HOW TO COMPLETE THIS TASK: Among the lines below, keep only those from the one containing "[Ronix District Wakeboard Package with Divide" through the one containing "Warranty Policy (281, 2398)", and reproduce them exactly.

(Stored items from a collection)
_ _ _ _ _

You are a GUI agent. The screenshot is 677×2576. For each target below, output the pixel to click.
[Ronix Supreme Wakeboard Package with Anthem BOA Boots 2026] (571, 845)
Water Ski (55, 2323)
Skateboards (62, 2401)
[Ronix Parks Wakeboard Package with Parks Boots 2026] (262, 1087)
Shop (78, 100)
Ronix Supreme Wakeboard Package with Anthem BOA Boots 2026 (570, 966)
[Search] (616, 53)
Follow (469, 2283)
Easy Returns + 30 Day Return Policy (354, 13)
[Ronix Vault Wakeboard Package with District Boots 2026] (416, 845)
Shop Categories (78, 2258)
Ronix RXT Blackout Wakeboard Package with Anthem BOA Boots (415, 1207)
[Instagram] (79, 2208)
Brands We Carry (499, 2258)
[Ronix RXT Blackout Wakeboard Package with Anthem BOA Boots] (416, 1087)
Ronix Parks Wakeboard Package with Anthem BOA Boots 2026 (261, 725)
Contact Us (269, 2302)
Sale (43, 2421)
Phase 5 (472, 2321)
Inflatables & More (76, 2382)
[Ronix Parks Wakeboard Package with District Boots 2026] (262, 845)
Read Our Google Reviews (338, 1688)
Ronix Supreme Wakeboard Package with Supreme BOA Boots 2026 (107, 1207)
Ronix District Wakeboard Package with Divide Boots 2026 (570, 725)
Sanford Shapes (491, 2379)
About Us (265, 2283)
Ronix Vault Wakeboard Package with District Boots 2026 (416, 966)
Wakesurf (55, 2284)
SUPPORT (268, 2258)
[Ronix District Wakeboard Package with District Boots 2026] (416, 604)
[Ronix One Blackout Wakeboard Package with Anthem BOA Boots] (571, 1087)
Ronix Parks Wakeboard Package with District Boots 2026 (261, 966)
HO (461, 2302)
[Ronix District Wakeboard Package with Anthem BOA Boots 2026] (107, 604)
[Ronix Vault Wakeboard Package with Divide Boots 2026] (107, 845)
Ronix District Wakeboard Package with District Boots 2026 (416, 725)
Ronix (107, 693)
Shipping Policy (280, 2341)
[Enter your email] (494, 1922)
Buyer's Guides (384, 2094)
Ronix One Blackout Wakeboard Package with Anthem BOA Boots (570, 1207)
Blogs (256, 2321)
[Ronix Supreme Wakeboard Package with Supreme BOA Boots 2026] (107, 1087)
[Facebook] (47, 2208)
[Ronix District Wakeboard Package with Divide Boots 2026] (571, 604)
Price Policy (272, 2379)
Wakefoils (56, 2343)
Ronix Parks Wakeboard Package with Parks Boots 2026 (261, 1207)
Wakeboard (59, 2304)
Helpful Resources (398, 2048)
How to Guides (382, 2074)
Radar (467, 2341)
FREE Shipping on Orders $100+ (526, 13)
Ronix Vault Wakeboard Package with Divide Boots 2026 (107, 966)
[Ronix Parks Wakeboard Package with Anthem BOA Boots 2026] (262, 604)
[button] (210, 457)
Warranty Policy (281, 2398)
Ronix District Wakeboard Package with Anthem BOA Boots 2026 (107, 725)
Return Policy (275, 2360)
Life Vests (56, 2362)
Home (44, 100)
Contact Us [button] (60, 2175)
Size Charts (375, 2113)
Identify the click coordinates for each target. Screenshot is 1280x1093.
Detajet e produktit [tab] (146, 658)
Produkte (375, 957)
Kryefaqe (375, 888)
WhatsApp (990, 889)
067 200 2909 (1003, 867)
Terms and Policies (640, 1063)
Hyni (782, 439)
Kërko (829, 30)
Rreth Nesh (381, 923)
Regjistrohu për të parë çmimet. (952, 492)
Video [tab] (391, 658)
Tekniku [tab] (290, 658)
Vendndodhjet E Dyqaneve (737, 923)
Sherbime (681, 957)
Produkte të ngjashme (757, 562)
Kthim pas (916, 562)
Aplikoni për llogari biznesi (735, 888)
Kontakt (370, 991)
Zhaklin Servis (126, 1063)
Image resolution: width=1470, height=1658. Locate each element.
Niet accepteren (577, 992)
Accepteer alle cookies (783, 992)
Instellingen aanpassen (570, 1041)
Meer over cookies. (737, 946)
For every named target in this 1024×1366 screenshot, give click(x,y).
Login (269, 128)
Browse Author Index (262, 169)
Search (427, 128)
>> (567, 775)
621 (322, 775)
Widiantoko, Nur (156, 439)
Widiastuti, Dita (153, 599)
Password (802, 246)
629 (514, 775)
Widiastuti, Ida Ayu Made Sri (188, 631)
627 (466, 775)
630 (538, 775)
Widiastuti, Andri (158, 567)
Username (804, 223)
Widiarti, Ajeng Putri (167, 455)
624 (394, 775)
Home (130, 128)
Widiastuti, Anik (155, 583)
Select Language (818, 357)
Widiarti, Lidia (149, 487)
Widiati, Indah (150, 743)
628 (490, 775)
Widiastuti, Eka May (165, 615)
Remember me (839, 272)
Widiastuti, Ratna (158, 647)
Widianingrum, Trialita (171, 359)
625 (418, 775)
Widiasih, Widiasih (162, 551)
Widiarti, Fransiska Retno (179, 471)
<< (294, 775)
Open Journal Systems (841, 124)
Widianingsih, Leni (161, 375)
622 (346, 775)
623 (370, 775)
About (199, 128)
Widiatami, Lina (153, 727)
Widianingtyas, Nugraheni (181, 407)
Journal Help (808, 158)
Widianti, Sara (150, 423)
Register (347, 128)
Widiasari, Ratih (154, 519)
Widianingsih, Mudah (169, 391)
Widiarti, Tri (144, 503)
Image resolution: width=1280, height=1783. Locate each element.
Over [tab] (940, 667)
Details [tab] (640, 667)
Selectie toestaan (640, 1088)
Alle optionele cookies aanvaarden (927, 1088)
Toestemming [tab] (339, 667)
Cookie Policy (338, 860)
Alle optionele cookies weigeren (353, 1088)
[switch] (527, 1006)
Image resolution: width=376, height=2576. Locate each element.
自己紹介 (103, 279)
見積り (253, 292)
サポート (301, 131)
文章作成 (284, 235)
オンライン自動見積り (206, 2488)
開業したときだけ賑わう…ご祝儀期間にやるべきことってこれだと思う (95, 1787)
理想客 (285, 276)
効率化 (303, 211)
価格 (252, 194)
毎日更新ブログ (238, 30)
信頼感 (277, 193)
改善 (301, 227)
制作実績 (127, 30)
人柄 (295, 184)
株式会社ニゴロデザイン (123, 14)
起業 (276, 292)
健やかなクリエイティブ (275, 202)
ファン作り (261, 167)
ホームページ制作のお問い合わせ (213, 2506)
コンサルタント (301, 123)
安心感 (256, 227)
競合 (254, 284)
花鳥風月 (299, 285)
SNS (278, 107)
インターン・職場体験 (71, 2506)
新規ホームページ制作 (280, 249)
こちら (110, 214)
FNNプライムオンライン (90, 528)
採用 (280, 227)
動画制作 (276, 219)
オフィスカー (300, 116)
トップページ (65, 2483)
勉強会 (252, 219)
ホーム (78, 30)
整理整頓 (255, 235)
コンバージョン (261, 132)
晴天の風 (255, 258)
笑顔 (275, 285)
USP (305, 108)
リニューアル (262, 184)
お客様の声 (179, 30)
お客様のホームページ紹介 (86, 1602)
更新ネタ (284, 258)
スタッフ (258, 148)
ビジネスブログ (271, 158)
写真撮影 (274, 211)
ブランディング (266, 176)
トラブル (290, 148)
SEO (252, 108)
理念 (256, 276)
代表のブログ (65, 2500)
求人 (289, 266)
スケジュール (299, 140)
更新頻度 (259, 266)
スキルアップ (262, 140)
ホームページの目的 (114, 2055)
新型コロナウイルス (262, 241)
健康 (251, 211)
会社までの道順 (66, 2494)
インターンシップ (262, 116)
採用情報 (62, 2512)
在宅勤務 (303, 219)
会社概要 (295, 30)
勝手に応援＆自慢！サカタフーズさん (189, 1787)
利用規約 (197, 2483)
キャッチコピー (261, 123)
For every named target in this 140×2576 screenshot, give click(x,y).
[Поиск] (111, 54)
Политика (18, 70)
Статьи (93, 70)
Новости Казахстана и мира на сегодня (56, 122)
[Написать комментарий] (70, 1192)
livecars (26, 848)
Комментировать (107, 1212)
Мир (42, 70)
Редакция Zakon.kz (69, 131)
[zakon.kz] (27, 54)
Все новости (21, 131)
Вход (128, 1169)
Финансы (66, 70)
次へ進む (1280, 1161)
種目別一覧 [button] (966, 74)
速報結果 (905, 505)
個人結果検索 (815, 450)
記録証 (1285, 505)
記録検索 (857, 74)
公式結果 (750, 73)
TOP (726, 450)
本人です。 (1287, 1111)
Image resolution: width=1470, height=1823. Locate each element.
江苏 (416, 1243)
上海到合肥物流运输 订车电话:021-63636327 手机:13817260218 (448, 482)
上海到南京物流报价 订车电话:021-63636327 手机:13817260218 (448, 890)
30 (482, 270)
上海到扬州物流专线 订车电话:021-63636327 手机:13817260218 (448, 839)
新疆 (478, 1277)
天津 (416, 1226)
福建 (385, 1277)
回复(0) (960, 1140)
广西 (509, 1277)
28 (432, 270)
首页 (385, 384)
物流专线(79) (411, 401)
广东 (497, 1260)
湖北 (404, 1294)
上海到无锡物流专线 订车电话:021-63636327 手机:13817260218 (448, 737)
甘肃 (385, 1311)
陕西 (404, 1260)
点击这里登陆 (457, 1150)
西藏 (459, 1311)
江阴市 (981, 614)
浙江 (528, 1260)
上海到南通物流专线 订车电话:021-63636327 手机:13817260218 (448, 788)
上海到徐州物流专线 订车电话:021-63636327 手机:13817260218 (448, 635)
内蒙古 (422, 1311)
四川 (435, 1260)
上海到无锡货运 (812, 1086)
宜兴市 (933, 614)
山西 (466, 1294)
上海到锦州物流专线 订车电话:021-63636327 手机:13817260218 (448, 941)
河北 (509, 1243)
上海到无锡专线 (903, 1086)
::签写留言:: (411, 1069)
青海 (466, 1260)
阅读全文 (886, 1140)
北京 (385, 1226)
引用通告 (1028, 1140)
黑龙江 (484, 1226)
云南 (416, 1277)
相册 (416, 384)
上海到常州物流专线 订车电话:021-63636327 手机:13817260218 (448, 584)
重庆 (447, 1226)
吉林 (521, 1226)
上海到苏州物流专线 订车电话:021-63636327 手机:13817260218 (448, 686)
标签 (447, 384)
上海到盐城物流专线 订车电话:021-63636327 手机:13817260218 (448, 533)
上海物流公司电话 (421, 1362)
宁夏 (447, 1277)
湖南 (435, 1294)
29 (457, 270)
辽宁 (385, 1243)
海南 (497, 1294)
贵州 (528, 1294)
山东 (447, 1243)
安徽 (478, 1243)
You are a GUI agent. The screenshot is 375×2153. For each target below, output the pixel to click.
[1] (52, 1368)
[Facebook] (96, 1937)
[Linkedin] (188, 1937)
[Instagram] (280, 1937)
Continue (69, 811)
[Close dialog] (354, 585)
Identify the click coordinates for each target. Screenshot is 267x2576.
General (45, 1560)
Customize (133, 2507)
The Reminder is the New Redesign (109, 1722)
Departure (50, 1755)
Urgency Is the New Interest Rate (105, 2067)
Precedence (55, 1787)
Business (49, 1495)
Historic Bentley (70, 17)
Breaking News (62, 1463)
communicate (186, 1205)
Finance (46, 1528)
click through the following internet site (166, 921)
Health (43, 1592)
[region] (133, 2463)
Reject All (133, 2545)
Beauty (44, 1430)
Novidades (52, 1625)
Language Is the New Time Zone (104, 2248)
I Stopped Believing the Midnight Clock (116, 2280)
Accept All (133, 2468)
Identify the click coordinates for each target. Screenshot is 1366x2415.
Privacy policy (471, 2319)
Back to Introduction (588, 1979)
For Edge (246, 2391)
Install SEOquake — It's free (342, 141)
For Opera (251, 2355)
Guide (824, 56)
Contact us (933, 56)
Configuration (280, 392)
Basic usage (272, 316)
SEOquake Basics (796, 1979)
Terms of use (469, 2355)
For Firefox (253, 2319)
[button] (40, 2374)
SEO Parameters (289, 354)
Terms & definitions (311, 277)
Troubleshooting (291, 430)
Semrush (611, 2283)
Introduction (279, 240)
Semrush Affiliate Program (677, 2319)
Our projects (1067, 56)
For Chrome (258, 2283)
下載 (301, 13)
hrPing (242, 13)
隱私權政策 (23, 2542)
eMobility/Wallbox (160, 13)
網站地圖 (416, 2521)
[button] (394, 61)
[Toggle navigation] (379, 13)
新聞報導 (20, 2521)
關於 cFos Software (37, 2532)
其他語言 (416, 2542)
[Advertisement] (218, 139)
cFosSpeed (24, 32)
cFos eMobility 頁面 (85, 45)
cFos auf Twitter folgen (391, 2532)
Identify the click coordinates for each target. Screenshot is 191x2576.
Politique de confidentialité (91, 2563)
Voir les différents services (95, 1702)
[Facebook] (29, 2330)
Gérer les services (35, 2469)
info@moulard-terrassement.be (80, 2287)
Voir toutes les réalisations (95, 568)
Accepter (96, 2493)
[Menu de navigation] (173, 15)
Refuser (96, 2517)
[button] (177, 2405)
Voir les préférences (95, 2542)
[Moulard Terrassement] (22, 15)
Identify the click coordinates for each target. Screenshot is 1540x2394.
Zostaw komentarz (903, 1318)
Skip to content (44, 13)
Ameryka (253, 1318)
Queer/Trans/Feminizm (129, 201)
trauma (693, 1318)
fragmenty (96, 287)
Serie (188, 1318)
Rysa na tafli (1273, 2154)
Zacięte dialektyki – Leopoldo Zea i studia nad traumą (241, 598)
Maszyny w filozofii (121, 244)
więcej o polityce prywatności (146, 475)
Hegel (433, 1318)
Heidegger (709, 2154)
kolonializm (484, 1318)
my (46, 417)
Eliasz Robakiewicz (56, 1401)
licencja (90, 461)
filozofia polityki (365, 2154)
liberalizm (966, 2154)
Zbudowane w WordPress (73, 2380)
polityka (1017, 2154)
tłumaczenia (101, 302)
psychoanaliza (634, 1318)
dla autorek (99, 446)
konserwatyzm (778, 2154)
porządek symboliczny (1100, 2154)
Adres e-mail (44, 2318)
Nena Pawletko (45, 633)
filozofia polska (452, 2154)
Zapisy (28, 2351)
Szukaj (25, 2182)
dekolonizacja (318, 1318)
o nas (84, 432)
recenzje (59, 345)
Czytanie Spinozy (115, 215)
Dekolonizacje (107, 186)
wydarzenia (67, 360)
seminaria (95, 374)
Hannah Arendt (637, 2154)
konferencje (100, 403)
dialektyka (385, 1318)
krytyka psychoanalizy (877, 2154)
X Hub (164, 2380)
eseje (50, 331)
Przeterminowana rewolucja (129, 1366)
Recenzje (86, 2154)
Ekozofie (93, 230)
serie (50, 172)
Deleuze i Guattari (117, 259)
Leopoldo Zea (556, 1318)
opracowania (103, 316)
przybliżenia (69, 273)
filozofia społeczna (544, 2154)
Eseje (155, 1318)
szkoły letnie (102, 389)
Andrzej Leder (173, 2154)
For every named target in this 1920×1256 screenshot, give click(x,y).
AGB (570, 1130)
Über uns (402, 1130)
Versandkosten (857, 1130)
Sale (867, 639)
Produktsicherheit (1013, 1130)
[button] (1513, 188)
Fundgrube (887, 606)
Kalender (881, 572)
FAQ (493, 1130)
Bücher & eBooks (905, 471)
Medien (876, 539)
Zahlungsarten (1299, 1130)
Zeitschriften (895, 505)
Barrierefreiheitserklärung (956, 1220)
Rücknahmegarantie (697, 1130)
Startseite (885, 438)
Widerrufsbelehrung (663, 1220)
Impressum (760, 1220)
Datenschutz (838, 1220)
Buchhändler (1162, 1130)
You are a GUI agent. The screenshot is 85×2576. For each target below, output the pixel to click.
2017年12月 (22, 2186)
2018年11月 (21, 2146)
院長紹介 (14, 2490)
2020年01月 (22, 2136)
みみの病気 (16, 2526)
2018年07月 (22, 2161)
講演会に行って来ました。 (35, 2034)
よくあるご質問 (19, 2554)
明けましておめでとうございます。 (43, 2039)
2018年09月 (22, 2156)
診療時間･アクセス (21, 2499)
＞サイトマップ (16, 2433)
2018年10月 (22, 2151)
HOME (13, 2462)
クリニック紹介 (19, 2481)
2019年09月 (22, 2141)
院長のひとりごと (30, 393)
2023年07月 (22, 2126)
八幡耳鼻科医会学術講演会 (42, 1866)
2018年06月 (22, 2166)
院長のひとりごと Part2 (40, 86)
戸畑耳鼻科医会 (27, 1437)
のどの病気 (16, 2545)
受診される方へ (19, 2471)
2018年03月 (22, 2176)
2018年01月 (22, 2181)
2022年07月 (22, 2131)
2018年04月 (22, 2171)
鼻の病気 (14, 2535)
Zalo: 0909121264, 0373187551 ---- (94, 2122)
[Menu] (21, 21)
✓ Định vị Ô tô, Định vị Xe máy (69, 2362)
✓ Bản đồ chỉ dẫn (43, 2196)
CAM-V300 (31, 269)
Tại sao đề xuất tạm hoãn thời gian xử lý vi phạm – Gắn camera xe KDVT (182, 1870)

_ _ _ _ _

EXERCISE OUTPUT:
[Ronix District Wakeboard Package with Divide Boots 2026] (571, 604)
Price Policy (272, 2379)
Wakefoils (56, 2343)
Ronix Parks Wakeboard Package with Parks Boots 2026 (261, 1207)
Wakeboard (59, 2304)
Helpful Resources (398, 2048)
How to Guides (382, 2074)
Radar (467, 2341)
FREE Shipping on Orders $100+ (526, 13)
Ronix Vault Wakeboard Package with Divide Boots 2026 (107, 966)
[Ronix Parks Wakeboard Package with Anthem BOA Boots 2026] (262, 604)
[button] (210, 457)
Warranty Policy (281, 2398)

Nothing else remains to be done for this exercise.